Examinemos por separado cada uno de estos factores. Primero, el proceso de poblamiento cocalero pertenece a la familia conceptual de ampliación de la frontera agrícola y de la colonización —o por lo menos, se intersecta fuertemente con ella—. Estos procesos de poblamiento rara vez son estables y pacíficos. El siglo XX colombiano se caracteriza por una ampliación de la frontera agraria constante y excepcionalmente traumática (ver Tovar, 2015, para un contraste en este sentido entre los siglos XIX y XX colombianos; Gutiérrez, 2021a, y el clásico LeGrand, 1988). Es un caso extremo, pero no único. La monetización de las economías agrarias, combinada con la precariedad de formas de regulación, transforma los patrones de consumo y crea numerosos problemas de acción colectiva, que son saldados por medio de la violencia (para el caso estadounidense, ver el fantástico trabajo de Grandin 2019; también, Li, 2014). Esto es especialmente cierto tratándose de la vinculación de diferentes regiones a grandes mercados globales, un duro proceso que ha estado en el núcleo de la construcción económica y social de nuestro continente (Topik et al., 2007); por ello, no es de extrañar que en América Latina podamos encontrar muchísimos contextos similares a los descritos por la hipótesis estándar. Hobsbawm (2018) reporta que en Guerrero, México, la gente era “tan renuente a la ley (que) la prosperidad económica se mide en revólveres nuevos, que los hombres prefieren comprar antes que una radio nueva” (p. 303).

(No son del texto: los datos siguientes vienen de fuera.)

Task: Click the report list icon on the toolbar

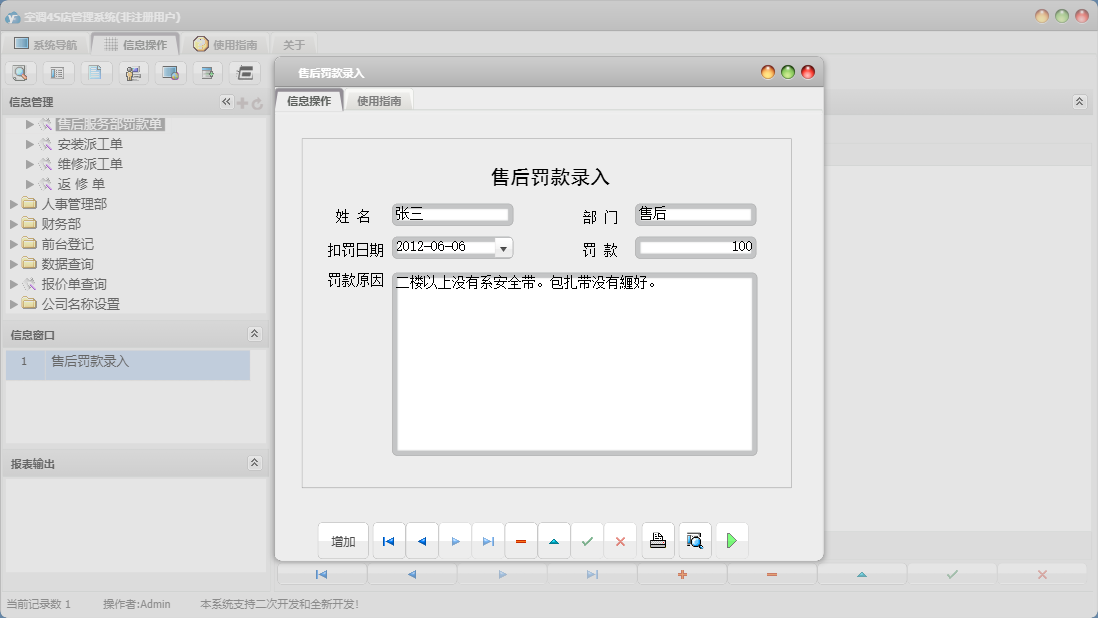Action: pos(58,72)
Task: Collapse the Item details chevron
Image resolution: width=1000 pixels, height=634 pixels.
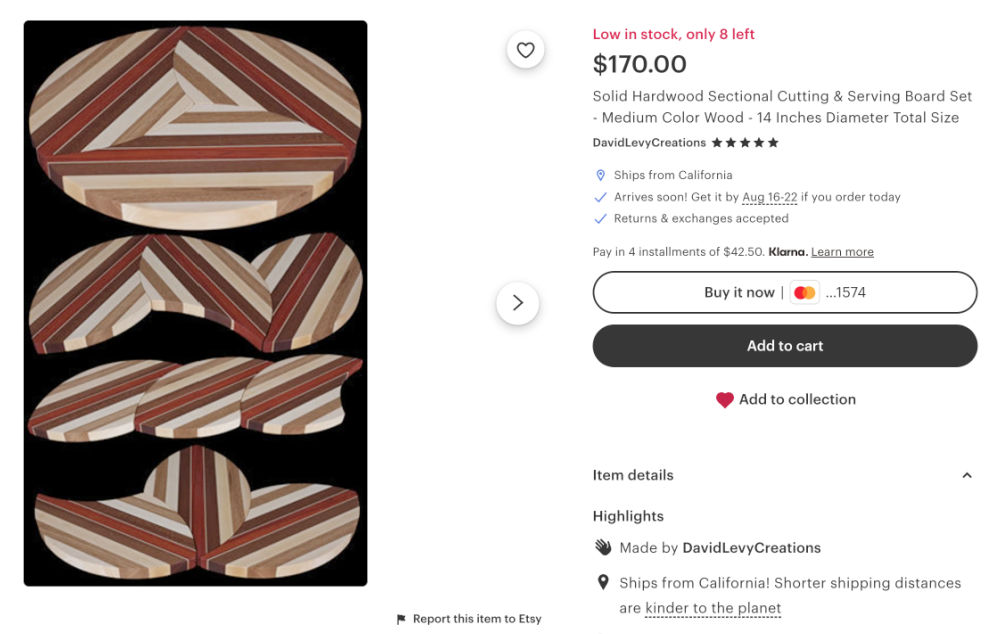Action: point(966,476)
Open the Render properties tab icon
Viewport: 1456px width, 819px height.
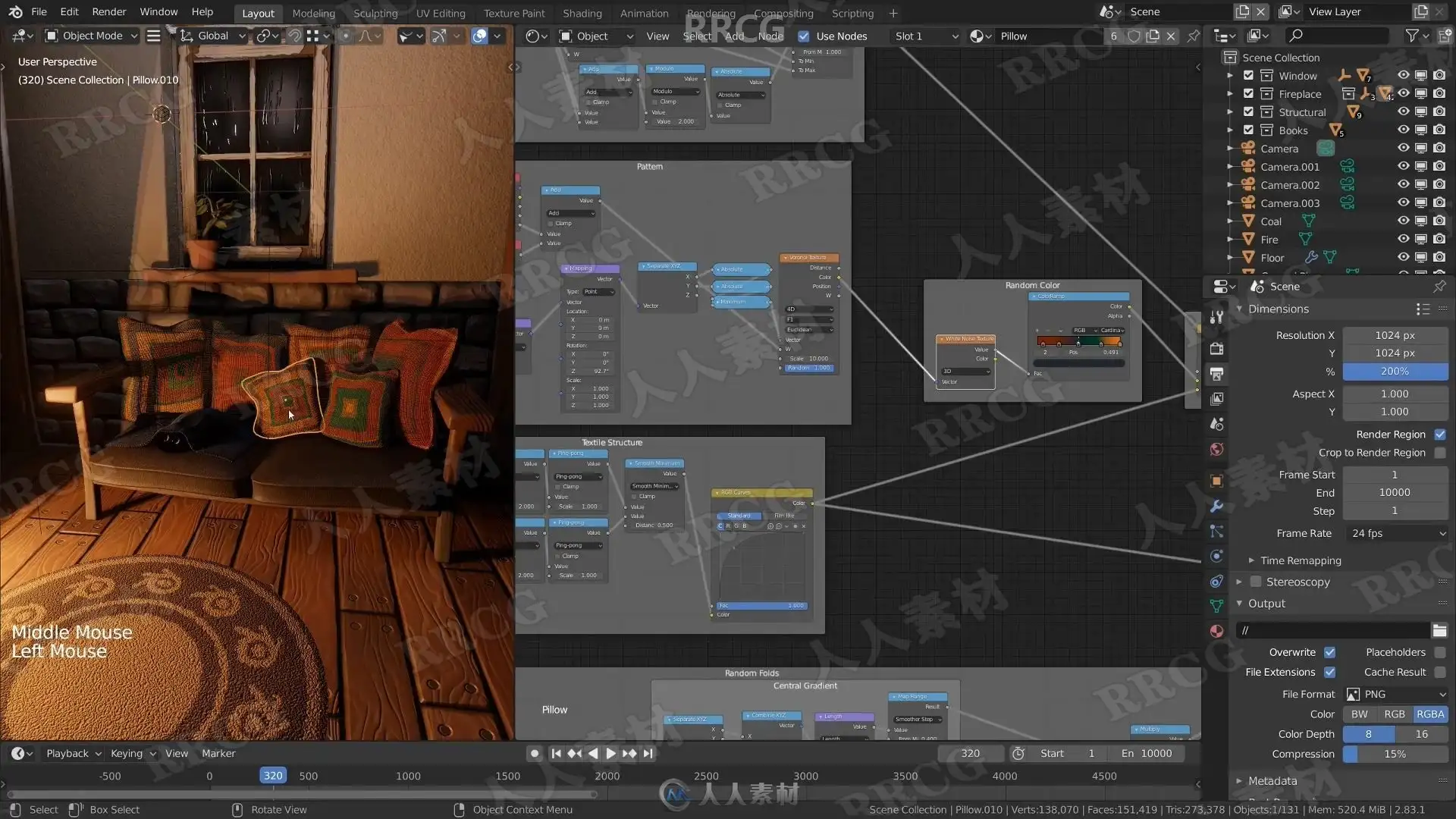click(1216, 349)
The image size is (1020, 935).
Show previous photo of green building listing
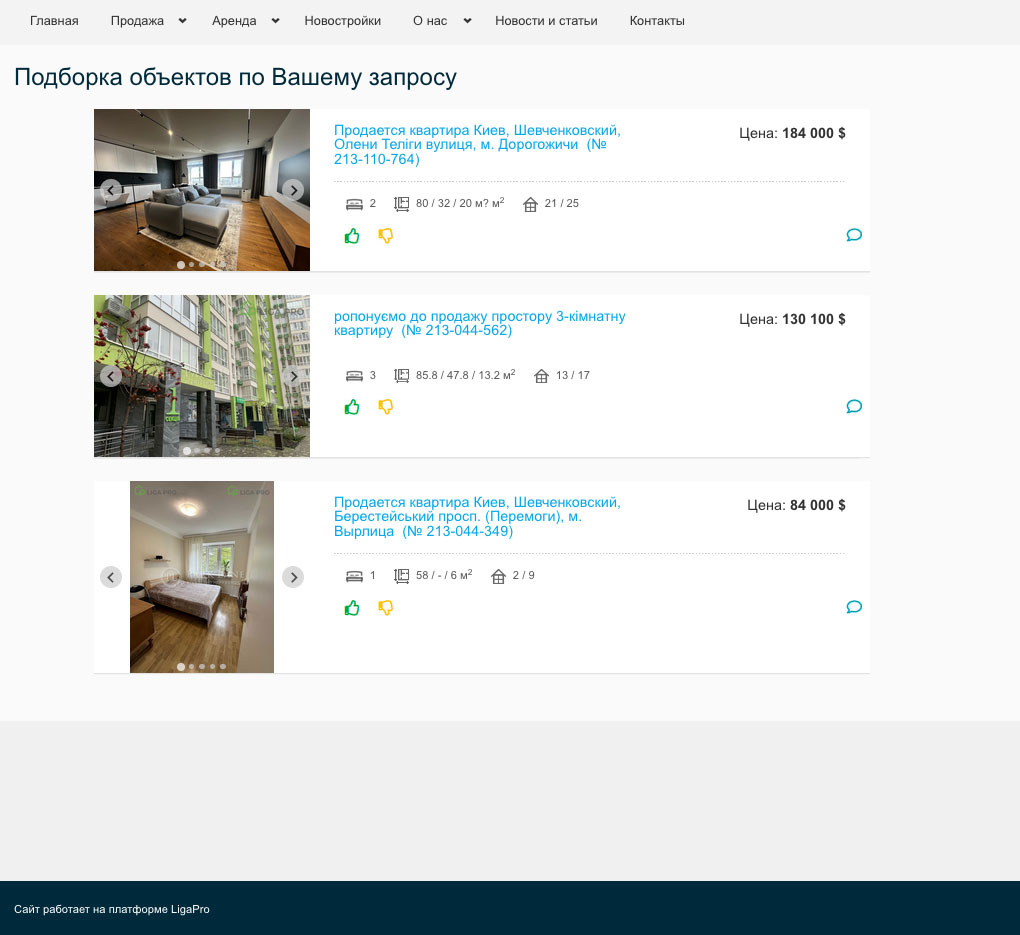click(x=111, y=376)
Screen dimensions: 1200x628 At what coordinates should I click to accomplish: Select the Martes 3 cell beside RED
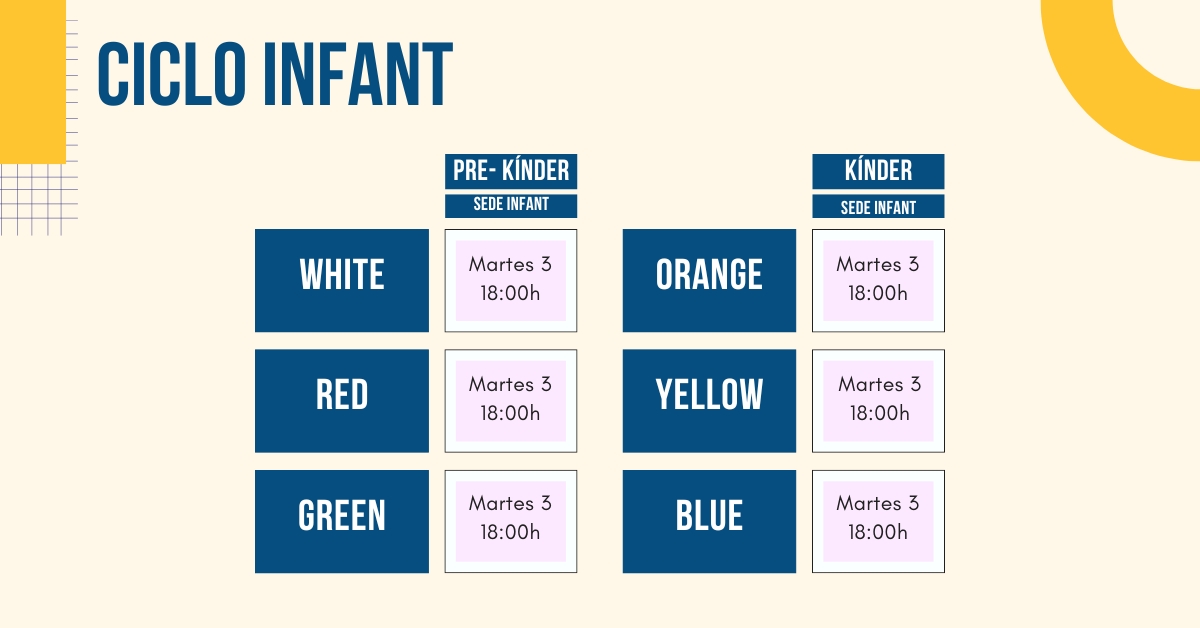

Si la colonización cocalera en términos de inestabilidad, violencia y patrones de consumo no es tan diferente de otras modalidades de colonización, su contraste con el sector legal en Colombia es aún menos concluyente. En nuestro país, muchas economías del sector legal han exhibido niveles también extraordinarios de violencia (Gutiérrez, D., 2021), en contraste con los cuales la supuesta anomia del mundo cocalero palidece. Es fácil encontrar ejemplos extremos: no por casualidad, uno de los referentes básicos para entender la economía cauchera se refiere al “holocausto en el Amazonas” (Pineda, 2000). Pero incluso si nos concentráramos únicamente en las economías más contemporáneas, que de lejos constituyen el uso del suelo más frecuente en nuestro país hoy en día, no podemos escapar de la pregunta de qué es lo que tiene de extraordinario la coca en términos de violencia o de descomposición. Por ejemplo, la ganadería extensiva —de lejos, la economía agraria más frecuente en Colombia— ha estado asociada a muchas violencias extremas, incluyendo el despojo (Gutiérrez & Vargas, 2016). Salinas y Zarama (2012) muestran el papel de diferentes economías legales —incluyendo la bananera— en la construcción de grandes proyectos territoriales paramilitares. La comparación es aún más pertinente e indispensable si se tiene en cuenta que una porción muy sustancial de campesinos cocaleros han sido expulsados —a veces, por razones económicas, pero a veces también, a punta de pura bala— de las economías legales en las que se encontraban (Ramírez, 2001; Ciro, 2020; Gutiérrez D., 2021).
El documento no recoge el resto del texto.